[Pixel coordinate grounding data]
---+---

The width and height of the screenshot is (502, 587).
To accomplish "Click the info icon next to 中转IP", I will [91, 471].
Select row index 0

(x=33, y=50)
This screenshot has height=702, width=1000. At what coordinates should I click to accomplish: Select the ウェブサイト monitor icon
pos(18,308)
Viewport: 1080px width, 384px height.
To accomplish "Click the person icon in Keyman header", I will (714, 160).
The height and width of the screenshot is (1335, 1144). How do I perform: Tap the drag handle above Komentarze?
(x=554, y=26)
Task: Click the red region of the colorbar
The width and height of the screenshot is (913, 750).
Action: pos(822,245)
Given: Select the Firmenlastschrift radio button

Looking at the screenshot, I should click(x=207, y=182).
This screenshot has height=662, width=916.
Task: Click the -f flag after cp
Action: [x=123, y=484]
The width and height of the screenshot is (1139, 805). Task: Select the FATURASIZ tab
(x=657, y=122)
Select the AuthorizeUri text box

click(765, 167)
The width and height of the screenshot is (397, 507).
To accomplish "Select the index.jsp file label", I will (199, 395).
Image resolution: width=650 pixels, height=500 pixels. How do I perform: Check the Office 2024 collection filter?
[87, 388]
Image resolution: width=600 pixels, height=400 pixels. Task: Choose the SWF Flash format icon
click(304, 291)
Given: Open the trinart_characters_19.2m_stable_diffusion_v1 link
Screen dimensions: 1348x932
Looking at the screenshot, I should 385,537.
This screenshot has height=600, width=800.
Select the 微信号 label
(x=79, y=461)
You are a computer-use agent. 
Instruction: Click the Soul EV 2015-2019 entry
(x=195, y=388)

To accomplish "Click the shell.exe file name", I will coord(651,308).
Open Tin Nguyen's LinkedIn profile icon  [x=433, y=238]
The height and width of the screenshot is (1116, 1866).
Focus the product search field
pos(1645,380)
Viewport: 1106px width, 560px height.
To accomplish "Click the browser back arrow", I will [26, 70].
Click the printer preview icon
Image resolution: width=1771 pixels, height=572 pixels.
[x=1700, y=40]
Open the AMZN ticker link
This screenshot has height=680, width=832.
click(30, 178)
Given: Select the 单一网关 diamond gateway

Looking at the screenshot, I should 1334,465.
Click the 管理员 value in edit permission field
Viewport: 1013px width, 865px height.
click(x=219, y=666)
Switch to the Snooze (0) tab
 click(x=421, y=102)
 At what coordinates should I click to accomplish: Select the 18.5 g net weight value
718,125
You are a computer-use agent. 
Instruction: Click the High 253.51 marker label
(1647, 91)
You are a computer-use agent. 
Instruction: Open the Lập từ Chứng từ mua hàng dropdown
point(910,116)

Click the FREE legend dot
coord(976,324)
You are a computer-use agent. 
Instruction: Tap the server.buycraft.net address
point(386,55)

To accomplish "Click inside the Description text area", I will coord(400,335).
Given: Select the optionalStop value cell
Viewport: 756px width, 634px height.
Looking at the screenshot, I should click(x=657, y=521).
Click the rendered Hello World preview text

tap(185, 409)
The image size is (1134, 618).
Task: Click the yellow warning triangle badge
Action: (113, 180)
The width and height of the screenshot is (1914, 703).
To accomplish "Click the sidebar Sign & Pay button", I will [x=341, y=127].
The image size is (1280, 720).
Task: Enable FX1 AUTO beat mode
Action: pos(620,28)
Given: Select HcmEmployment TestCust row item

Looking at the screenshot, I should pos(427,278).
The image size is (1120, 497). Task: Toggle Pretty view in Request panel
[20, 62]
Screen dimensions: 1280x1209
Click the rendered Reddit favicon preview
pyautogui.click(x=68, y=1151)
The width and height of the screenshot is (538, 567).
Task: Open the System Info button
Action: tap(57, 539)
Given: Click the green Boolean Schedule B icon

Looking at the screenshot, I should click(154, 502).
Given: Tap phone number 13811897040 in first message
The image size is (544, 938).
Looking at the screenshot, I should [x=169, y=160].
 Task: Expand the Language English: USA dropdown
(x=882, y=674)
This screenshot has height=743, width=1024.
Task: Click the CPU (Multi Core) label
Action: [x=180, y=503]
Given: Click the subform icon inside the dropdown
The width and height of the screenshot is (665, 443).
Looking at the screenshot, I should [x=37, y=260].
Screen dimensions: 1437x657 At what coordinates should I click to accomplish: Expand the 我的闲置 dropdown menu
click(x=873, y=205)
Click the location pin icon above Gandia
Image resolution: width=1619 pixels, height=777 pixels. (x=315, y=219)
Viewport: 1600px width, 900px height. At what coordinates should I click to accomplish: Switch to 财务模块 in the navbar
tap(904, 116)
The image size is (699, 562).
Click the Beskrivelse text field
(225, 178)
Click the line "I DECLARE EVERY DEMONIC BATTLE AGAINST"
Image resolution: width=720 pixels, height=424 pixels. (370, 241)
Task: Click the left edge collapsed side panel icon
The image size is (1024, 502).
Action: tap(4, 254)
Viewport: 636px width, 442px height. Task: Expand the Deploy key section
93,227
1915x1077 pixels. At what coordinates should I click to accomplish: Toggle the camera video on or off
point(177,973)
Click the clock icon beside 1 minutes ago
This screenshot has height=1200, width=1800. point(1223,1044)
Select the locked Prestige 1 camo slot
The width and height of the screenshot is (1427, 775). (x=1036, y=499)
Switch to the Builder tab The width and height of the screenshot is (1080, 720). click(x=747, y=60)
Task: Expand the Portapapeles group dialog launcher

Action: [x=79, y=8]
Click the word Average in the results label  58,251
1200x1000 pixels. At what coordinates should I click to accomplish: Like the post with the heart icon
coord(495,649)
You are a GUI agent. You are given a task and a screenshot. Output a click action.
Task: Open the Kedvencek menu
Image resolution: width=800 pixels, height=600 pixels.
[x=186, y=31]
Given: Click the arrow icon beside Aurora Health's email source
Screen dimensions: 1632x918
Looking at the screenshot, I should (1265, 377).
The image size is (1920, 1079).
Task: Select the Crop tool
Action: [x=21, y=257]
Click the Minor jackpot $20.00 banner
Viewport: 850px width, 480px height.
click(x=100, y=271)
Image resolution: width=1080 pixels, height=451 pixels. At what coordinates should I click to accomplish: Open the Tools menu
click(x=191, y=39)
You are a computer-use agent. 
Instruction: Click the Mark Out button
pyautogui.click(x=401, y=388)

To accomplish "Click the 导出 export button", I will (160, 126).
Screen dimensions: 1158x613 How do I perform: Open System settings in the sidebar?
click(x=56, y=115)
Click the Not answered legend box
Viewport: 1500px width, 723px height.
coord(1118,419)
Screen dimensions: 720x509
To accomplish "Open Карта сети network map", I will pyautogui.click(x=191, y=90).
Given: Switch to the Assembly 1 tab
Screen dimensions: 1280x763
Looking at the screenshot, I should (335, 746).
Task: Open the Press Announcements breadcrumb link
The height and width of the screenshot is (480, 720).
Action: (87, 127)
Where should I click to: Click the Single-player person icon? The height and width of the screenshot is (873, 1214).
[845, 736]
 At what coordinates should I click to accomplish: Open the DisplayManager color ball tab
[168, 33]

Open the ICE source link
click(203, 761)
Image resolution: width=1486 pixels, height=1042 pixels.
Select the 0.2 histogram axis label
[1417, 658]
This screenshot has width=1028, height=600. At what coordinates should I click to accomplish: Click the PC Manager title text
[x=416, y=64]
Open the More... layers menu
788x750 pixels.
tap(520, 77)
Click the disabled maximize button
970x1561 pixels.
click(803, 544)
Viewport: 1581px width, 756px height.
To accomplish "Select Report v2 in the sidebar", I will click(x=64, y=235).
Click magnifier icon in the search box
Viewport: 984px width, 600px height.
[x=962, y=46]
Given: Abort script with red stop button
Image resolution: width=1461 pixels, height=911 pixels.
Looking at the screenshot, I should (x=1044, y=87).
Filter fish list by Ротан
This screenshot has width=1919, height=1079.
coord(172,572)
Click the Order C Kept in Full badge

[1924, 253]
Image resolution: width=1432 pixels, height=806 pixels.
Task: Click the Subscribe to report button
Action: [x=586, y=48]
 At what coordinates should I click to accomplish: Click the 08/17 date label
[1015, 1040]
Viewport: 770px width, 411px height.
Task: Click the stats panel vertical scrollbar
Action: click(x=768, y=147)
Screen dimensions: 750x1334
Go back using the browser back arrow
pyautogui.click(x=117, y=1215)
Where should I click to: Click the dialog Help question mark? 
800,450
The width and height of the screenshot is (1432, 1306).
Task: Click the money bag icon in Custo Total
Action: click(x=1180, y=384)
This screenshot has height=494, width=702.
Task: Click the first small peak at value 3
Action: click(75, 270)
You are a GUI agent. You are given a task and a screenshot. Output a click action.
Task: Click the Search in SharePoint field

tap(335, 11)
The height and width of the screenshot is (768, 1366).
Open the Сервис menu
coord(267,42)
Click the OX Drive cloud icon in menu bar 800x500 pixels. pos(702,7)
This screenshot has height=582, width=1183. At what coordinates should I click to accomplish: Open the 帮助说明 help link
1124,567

---+---

Your assignment — Would you retype exactly the lines above, from the line with "Given: Select HcmEmployment TestCust row item" to the line with "Screen dimensions: 1280x1209", with both end lines kept and nothing more?

Task answer —
Given: Select HcmEmployment TestCust row item

Looking at the screenshot, I should pos(427,278).
The image size is (1120, 497). Task: Toggle Pretty view in Request panel
[20, 62]
Screen dimensions: 1280x1209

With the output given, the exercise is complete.